Jet Propulsion Laboratory https://www.jpl.nasa.gov/ Oct. 31, 2012
This image from NASA's Dawn spacecraft shows a close up of part of the rim around the crater Canuleia on the giant asteroid Vesta. Canuleia, about 6 miles (10 kilometers) in diameter, is the large crater at the bottom-left of this image.› Full image and caption
Credit: NASA/JPL-Caltech/UCLA/MPS/DLR/PSI/Brown
This image from NASA's Dawn spacecraft features the distinctive crater Canuleia on the giant asteroid Vesta. Canuleia, about 6 miles (10 kilometers) in diameter, is distinguished by the rays of bright material that streak out from it.› Full image and caption
Credit: NASA/JPL-Caltech/UCLA/MPS/DLR/PSI/Brown
The interplay of bright and dark material at the rim of Marcia crater on Vesta is visible in this image mosaic taken by NASA's Dawn spacecraft. The brightness variation at Vesta is now known to be among the most extreme of the rocky bodies in the solar system. Scientists believe the bright material is uncontaminated by dark material and is native to Vesta.› Full image and caption
Credit: NASA/JPL-Caltech/UCLA/MPS/DLR/IDA/LPI/ASU

Like a Hollywood starlet constantly retouching her makeup, the giant asteroid Vesta is constantly stirring its outermost layer to present a young face.

Like a Hollywood starlet constantly retouching her makeup, the giant asteroid Vesta is constantly stirring its outermost layer to present a young face. Data from NASA's Dawn mission show that a form of weathering that occurs on the moon and other airless bodies we've visited in the inner solar system does not alter Vesta's outermost layer in the same way. Carbon-rich asteroids have also been splattering dark material on Vesta's surface over a long span of the body's history. The results are described in two papers released today in the journal Nature.

"Dawn's data allow us to decipher how Vesta records fundamental processes that have also affected Earth and other solar system bodies," said Carol Raymond, Dawn deputy principal investigator at NASA's Jet Propulsion Laboratory, Pasadena, Calif. "No object in our solar system is an island. Throughout solar system history, materials have exchanged and interacted."

Over time, soils on Earth's moon and asteroids such as Itokawa have undergone extensive weathering in the space environment. Scientists see this in the accumulation of tiny metallic particles containing iron, which dulls the fluffy outer layer. Dawn's visible and infrared mapping spectrometer (VIR) and framing camera detected no accumulation of such tiny particles on Vesta, and this particular protoplanet, or almost-planet, remains bright and pristine.

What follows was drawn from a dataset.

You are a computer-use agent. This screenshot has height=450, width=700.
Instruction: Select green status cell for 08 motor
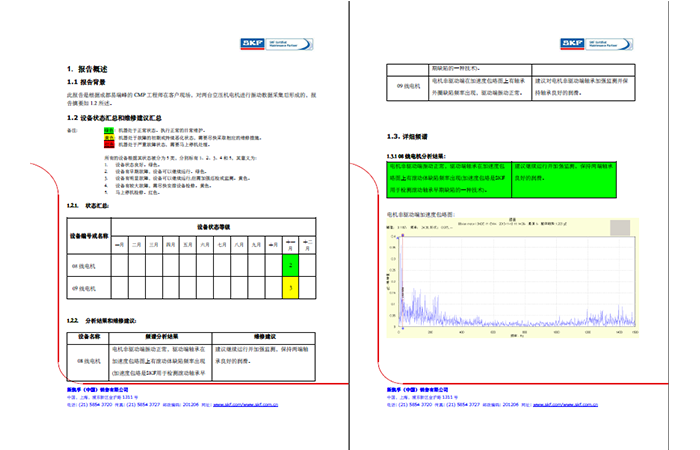point(290,266)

Nevertheless, the bright rays of the youngest features on Vesta are seen to degrade rapidly and disappear into background soil. Scientists know frequent, small impacts continually mix the fluffy outer layer of broken debris. Vesta also has unusually steep topography relative to other large bodies in the inner solar system, which leads to landslides that further mix surface material.

"Getting up close and familiar with Vesta has reset our thinking about the character of the uppermost soils of airless bodies," said Carle Pieters, one of the lead authors and a Dawn team member based at Brown University, Providence, R.I. "Vesta 'dirt' is very clean, well mixed and highly mobile."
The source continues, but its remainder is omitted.